Acting Assistant Attorney General Richard A. Powers of the Justice Department’s Antitrust Division issued the following statement today after the Federal Trade Commission (FTC) voted to withdraw from the 2020 Vertical Merger Guidelines, which had been issued jointly with, and remain in place at, the Department of Justice:

“The Department of Justice is conducting a careful review of the Horizontal Merger Guidelines and the Vertical Merger Guidelines to ensure they are appropriately skeptical of harmful mergers. Both documents are designed to provide increased transparency and guidance to the public on how the department makes law enforcement decisions. The department’s review has already identified several aspects of the guidelines that deserve close scrutiny, and we will work closely with the FTC to update them as appropriate.    

“The department continues to collaborate with the FTC on a robust public engagement process to seek comment on ways the Vertical Merger Guidelines could be improved. Public comment, which has not yet been sought on the substantial changes made to the published version of the Vertical Merger Guidelines, will be helpful in considering a range of questions, including the following areas that staff has identified warrant consideration:   

  1. Whether the Vertical Merger Guidelines create confusion as to the merging parties’ burden to establish that the elimination of double marginalization is verifiable, merger specific and will likely be passed through to consumers. 
  2. Whether the Vertical Merger Guidelines unduly emphasize the quantification of price effects, which is not the only means to determine that a vertical merger is unlawful.[1] 
  3. Whether the Vertical Merger Guidelines appropriately account for the traditional burden shifting framework applied by U.S. courts in their review of mergers.[2] For example, some have suggested that descriptions of how the department may consider offsetting incentives in determining the net effect of a transaction suggests a deviation from the prevailing legal framework in which the department may establish in court a prima facie case based on evidence of harm alone.[3]
  4. Whether the Vertical Merger Guidelines should more fully explain, as some have suggested would be appropriate, the range of circumstances that can lead to a concern that a merger may have anticompetitive effects.[4] 
  5. Whether the Vertical Merger Guidelines would benefit from further elaboration of the circumstances in which mergers raise concerns of harm related to the evasion of regulation.

“The Justice Department recognizes the substantial benefit of providing transparency on these and all of the other issues touched on by the Vertical Merger Guidelines, and will work closely with the FTC as this process continues.”


[1] See United States v.
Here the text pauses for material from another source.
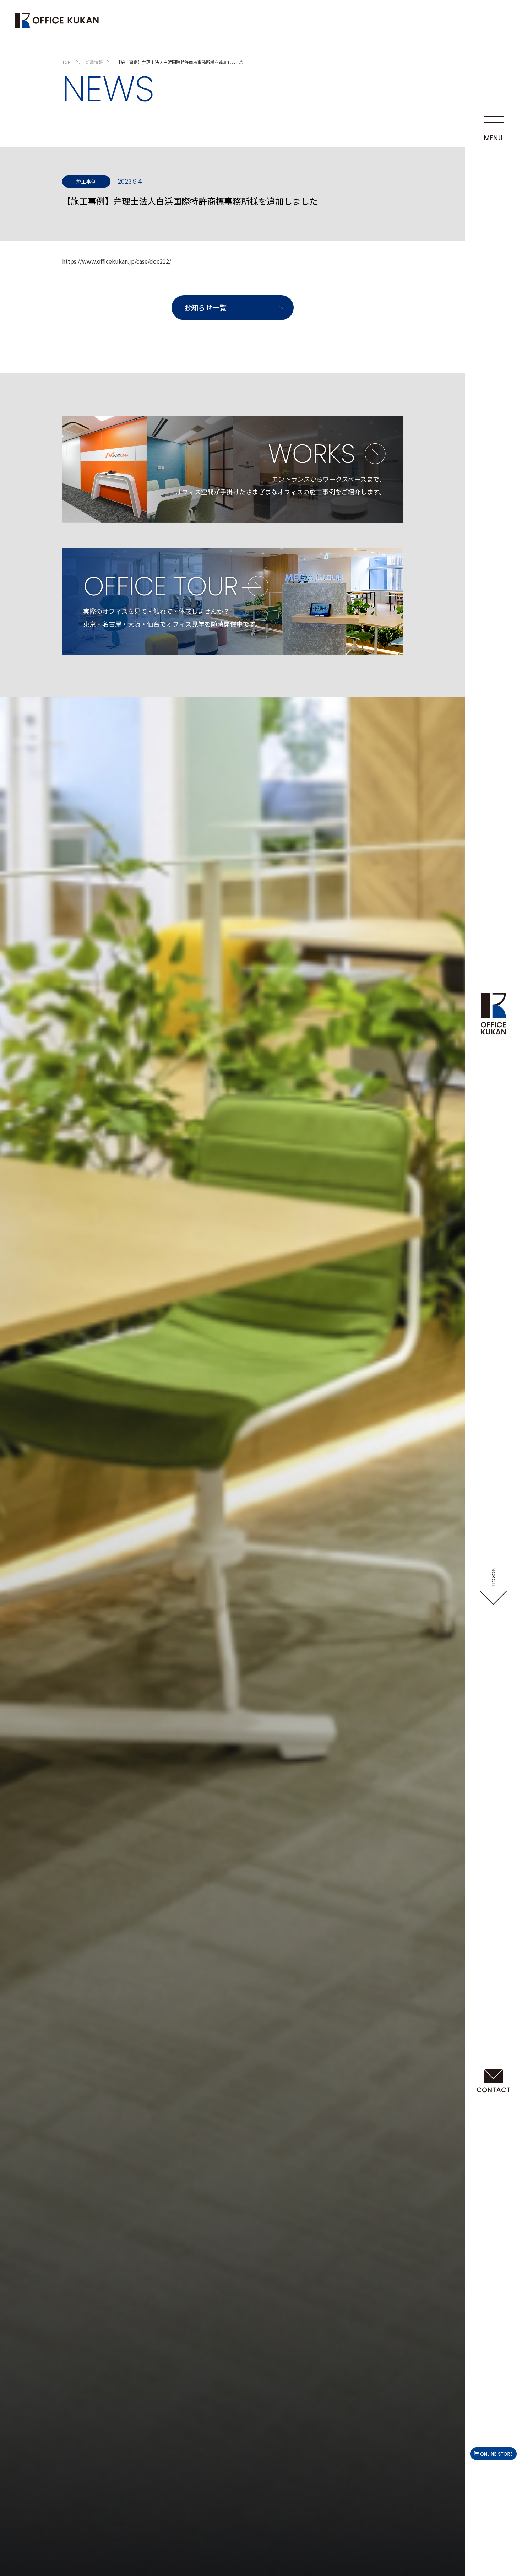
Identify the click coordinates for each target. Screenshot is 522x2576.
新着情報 (94, 62)
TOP (66, 62)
AT&T, Inc., 916 F.3d 1029, 1045 (2019) (“Preliminarily, the court does not hold that quantitative evidence of price increase is required in order to prevail on a Section 7 challenge.  Vertical mergers can create harms beyond higher prices for consumers, including decreased product quality and reduced innovation.”)   

[2] See United States v. Baker Hughes, 908 F.2d 981, 982-83 (D.C. Cir. 1990) (cited in AT&T, 916 F.3d at 1032). 

[3] See Carl Shapiro, Vertical Mergers and Input Foreclosure Lessons from the AT&T/Time Warner Case, 59 Rev. of Indus. Org. 303 (2021) (noting risks associated with requiring quantification of net harm as part of the government’s prima facie case, and benefits of the sequencing in the Baker Hughes framework in the context of vertical mergers).